This is a post from Robin Sloan’s lab blog & notebook. You can visit the blog’s homepage, or learn more about me.

Unreliable narrators

July 1, 2025
Mirror with Handle in the Form of a Hathor Emblem, ca. 1479–1425 B.C.
Mirror with Handle in the Form of a Hathor Emblem, ca. 1479–1425 B.C.

What a strange and dis­turbing idea: a web browser that doesn’t dis­play a page according to its actual HTML source, but instead filters it through an LLM prompt of arbi­trary com­plexity and violence. The cre­ator writes:

Spegel (“mirror” in Swedish) lets you explore web con­tent through per­son­al­ized views using your own prompts. A single page can have mul­tiple views, maybe one sim­pli­fying every­thing down to ELI5 or another high­lighting key actions. It’s entirely up to you and your prompting skills.

I don’t feel any animus here. The opposite: gratitude, because this kind of explo­ration reveals just how unre­li­able the inter­me­di­aries for reading online are about to become.

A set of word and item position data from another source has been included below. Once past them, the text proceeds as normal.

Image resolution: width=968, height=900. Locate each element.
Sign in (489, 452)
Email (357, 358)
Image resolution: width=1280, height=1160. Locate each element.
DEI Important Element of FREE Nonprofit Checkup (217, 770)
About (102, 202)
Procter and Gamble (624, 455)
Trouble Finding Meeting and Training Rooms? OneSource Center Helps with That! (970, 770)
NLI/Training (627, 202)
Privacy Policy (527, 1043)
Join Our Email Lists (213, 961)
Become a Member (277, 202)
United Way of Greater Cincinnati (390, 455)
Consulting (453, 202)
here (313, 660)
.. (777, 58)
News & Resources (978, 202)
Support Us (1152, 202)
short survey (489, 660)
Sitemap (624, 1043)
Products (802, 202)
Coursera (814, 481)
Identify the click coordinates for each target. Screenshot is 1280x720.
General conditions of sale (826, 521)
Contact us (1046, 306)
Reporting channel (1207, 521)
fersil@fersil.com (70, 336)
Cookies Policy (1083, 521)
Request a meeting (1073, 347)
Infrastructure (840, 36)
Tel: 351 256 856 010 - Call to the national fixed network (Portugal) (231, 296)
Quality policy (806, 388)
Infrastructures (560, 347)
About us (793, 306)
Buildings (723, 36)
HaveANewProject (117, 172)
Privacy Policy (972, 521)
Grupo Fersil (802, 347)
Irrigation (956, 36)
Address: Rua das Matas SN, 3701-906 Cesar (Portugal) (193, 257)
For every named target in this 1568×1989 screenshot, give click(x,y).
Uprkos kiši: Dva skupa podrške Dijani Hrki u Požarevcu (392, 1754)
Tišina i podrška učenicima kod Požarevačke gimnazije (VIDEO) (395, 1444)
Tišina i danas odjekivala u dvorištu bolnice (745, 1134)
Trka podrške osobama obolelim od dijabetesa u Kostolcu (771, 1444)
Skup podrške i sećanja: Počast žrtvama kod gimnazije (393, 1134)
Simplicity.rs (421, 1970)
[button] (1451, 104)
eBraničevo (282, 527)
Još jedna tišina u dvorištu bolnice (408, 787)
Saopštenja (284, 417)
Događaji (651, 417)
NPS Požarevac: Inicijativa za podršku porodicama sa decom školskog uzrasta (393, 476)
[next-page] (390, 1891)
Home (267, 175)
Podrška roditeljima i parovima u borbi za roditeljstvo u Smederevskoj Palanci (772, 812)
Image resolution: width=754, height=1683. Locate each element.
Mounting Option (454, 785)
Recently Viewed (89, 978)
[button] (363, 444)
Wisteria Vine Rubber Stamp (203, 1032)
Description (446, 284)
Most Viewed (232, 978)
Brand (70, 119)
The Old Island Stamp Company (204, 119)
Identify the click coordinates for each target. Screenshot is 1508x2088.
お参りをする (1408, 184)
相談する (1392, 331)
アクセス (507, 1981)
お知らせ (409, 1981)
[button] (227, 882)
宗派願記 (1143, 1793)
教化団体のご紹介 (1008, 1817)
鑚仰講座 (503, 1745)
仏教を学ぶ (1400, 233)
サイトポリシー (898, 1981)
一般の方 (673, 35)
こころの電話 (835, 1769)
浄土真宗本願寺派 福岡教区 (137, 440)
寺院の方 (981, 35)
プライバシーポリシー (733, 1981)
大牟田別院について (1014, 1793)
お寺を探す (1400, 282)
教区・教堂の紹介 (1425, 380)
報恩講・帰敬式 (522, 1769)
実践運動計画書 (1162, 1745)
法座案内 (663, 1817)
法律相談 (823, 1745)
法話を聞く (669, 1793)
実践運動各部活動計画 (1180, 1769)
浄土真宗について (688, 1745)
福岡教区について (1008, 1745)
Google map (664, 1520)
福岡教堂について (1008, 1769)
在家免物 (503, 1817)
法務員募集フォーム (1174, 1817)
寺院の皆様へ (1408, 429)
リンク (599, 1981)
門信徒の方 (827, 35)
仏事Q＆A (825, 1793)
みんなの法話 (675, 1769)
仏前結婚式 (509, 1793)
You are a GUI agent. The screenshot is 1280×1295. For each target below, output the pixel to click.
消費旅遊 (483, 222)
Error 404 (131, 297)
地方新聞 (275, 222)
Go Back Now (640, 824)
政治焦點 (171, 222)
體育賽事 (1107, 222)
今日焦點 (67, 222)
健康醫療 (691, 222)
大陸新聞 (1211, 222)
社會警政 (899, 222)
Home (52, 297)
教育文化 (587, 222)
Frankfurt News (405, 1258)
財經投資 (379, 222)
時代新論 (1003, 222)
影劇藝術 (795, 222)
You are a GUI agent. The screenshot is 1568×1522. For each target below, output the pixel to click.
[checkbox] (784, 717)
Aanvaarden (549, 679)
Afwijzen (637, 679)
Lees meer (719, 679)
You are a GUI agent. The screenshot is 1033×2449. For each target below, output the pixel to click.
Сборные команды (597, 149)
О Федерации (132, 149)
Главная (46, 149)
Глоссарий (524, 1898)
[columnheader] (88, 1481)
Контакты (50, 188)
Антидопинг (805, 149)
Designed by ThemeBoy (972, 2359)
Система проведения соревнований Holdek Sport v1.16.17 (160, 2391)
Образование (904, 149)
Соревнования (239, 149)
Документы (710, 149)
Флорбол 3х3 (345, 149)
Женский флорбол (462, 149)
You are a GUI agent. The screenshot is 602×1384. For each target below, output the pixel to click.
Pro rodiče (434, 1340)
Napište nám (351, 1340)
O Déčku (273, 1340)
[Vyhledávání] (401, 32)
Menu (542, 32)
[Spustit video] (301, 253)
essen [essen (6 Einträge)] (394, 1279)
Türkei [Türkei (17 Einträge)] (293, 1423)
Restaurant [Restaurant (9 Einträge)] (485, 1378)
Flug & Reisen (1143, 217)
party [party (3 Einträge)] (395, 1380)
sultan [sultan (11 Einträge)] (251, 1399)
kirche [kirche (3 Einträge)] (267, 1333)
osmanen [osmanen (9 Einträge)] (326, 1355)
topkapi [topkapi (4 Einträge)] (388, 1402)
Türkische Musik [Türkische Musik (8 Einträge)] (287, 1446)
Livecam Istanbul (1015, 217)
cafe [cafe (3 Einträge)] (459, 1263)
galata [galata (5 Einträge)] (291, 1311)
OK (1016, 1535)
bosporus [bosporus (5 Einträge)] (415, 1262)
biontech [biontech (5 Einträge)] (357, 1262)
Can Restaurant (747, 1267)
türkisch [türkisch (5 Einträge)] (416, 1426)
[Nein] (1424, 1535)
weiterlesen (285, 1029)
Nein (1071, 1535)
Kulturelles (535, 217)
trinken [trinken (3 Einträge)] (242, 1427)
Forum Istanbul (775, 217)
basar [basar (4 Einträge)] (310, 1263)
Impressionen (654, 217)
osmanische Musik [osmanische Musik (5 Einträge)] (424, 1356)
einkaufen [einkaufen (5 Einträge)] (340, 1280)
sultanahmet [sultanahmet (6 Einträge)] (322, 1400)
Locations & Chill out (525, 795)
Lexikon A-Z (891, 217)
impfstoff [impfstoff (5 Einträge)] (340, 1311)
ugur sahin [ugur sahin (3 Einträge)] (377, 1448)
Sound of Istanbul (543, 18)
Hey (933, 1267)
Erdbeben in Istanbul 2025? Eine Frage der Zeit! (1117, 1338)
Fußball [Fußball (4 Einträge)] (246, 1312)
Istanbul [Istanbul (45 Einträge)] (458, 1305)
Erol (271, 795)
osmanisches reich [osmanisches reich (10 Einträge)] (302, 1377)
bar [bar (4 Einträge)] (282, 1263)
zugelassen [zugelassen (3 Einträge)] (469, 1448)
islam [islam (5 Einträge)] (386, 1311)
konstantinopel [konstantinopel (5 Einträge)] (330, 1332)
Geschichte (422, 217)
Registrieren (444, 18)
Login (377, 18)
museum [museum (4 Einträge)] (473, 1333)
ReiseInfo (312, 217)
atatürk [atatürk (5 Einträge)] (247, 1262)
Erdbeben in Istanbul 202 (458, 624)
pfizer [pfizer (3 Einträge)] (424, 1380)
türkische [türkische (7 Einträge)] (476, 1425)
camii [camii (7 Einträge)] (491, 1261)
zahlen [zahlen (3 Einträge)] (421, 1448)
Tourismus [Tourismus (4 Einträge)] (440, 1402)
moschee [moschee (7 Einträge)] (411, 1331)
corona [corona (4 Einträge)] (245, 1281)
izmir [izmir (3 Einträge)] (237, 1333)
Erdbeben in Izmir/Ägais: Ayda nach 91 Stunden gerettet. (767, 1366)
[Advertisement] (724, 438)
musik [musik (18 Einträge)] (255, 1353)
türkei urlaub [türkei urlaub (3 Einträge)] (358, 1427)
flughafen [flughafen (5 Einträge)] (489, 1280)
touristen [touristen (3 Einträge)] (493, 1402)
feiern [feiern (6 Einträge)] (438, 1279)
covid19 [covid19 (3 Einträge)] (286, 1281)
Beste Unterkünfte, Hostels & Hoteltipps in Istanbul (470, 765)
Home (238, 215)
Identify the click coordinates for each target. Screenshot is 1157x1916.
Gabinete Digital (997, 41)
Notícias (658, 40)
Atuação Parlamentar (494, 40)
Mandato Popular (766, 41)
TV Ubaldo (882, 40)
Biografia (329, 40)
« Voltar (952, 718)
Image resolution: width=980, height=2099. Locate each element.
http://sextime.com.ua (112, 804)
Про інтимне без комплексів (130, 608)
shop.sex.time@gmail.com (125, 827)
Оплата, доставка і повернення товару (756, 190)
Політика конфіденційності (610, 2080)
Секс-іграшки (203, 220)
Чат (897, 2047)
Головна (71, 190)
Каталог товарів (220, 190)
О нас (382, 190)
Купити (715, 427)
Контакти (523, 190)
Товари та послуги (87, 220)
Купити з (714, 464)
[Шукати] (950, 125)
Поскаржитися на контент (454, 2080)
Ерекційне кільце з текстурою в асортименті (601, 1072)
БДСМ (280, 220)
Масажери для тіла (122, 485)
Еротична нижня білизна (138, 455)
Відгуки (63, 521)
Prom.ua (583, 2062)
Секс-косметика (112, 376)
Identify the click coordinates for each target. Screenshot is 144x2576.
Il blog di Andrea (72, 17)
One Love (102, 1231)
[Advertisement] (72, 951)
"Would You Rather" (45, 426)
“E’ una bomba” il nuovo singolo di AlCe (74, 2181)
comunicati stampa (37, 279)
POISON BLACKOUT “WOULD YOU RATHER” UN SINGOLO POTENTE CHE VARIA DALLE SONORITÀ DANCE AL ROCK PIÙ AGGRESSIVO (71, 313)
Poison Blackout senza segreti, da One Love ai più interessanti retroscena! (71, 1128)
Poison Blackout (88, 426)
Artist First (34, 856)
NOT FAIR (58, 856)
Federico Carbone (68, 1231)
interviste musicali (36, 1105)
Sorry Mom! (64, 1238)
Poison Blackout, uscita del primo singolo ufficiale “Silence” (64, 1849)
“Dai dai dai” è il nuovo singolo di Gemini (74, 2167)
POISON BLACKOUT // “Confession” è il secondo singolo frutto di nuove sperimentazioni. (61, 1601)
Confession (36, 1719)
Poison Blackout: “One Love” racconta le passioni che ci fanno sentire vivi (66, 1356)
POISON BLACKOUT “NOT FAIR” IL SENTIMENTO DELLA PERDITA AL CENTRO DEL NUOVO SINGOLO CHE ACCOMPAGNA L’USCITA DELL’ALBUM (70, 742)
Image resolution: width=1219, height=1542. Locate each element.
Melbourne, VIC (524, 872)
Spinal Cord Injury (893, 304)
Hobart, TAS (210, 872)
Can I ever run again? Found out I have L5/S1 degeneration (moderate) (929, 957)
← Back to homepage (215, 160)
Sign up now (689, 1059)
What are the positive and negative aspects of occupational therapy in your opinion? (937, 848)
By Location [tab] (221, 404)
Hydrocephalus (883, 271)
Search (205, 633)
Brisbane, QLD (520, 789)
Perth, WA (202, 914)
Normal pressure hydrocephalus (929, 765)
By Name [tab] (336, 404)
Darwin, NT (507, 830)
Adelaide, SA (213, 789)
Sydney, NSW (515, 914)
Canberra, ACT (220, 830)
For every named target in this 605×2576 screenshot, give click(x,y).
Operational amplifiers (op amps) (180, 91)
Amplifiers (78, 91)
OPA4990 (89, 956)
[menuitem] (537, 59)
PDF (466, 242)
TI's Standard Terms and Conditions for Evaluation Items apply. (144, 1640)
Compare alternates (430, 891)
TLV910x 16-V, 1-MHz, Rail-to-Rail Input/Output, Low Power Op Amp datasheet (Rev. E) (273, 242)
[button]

Ear­lier this year, I wrote:

A pre­mo­ni­tion is growing. I believe large swaths of the internet will be ceded, like it or not, to the crea­tures of the dig­ital night: ghostly bots, cack­ling trolls, the baying hounds of attention. I imagine this future internet as a vast, boiling miasma, punc­tu­ated by signal towers poking up into the clear air: blogs & shops, bea­cons of reality & sincerity, nodes of a human overlay network.

A project and provo­ca­tion like Spegel only rein­forces my pre­mo­ni­tion, and it makes the flight to higher ground — defensible terrain — feel more urgent. If you want to be sure a reader is encoun­tering your writing as you actu­ally wrote it, you’d better print it out.